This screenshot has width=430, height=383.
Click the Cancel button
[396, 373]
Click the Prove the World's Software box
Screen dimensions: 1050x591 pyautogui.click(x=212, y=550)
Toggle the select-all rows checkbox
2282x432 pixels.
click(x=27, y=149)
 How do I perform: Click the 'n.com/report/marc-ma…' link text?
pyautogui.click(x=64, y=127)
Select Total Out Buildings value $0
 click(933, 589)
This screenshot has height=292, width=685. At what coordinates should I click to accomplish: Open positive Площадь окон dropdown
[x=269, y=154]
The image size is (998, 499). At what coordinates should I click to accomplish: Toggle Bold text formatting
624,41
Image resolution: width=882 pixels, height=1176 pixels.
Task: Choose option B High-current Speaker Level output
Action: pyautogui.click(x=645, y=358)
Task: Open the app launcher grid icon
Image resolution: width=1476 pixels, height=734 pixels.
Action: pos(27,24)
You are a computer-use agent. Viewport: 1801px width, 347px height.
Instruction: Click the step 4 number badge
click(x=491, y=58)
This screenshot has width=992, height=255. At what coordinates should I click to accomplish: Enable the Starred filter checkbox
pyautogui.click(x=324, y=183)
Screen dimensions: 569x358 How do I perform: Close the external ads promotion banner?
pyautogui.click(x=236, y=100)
--
Exercise aim – Every line from the one with "The image size" through the last line of the records above should be returned exactly, please, and no others.

Result of this task –
The image size is (998, 499). At what coordinates should I click to accomplish: Toggle Bold text formatting
624,41
Image resolution: width=882 pixels, height=1176 pixels.
Task: Choose option B High-current Speaker Level output
Action: pyautogui.click(x=645, y=358)
Task: Open the app launcher grid icon
Image resolution: width=1476 pixels, height=734 pixels.
Action: pos(27,24)
You are a computer-use agent. Viewport: 1801px width, 347px height.
Instruction: Click the step 4 number badge
click(x=491, y=58)
This screenshot has width=992, height=255. At what coordinates should I click to accomplish: Enable the Starred filter checkbox
pyautogui.click(x=324, y=183)
Screen dimensions: 569x358 How do I perform: Close the external ads promotion banner?
pyautogui.click(x=236, y=100)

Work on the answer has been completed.